Nobody does. But this is what I said to him when we did this first. I did it first with him, then with my younger daughter, his younger sister. And I said, the good thing about this is can find me too. I can find you, you can find me. We can find our whole family.

Sure. All right.

Don't call him and pester him 20 times because he's not home yet. I see that he's walking home from community college. I see that he's on the bus because I can see how fast it's moving, right? And I'm not a nag. It's the best thing in the world, and I don't freak out, right?


It is really awesome. And he won't go anywhere without his phone. You can't take this from him, right? And it's got everybody's got these controls now. It's not like people steal them anymore. It's such a game changer.

An Apple Watch will do the same thing. So if the person can't carry a phone, you can have an Apple Watch, right? And it also has all kinds of great gadgets for reminders, you can do visual schedules, you can do all kinds of cool things on these devices.

Next slide.

So this is my mantra. There is joy in repetition. This is we do a lot of this at our house.

But to be honest with you, I think, it's a really interesting process for all of us. For me, as a parent, the difference between my child with a developmental disability and the difference between my child who doesn't have one, is that, it's like there are layers to learning. We talk about peeling away the onion.

When you're talking about your feelings, learning about yourself. We're actually adding layers all the time. And so like I said, we're learning new things again and we're repeating them. So we have to learn these skills like shaving.

I think it's going to take a couple more years for my son to really learn how to shave. I just have to let go of that or we grow a beard, and that's like the next level, right?

He wants to be clean shaven, and it's going to take him a while to learn how to do that. So this is a process. I have to stop getting upset about that. But it's layers, layers, layers, layers.

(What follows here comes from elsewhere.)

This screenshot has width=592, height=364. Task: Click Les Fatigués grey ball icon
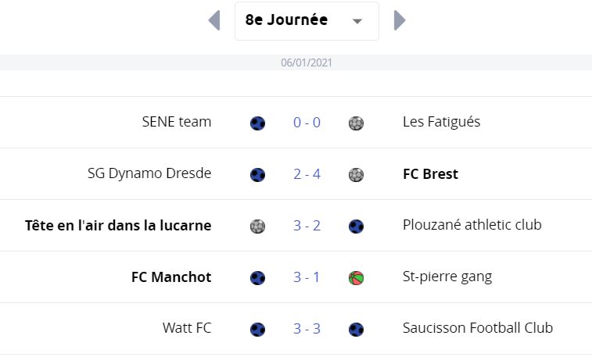[x=356, y=123]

So when he gets to maybe when he learns to drive maybe in a couple of years, it's going to be a long process. It's going to be like they learned it in three months. It's just. It doesn't necessarily work the same way.

Next slide.

So here's a list of things that you can do at home. More things you can do at home. There's so many things and then this translates to school because then you can tell the teacher, look he does chores. He does chores all the time. He is consistent and he should have a job because he can show up and do his work.

He can use this technology independently. So you can do FaceTime with him or support him that way.

He's making money in the neighborhood. Walking dogs. And he loves making money. It's an incentive to go buy xyz. Maybe he doesn't have that relationship.

Some people don't have that relationship to money. So maybe there's a prize at the end, whatever it is.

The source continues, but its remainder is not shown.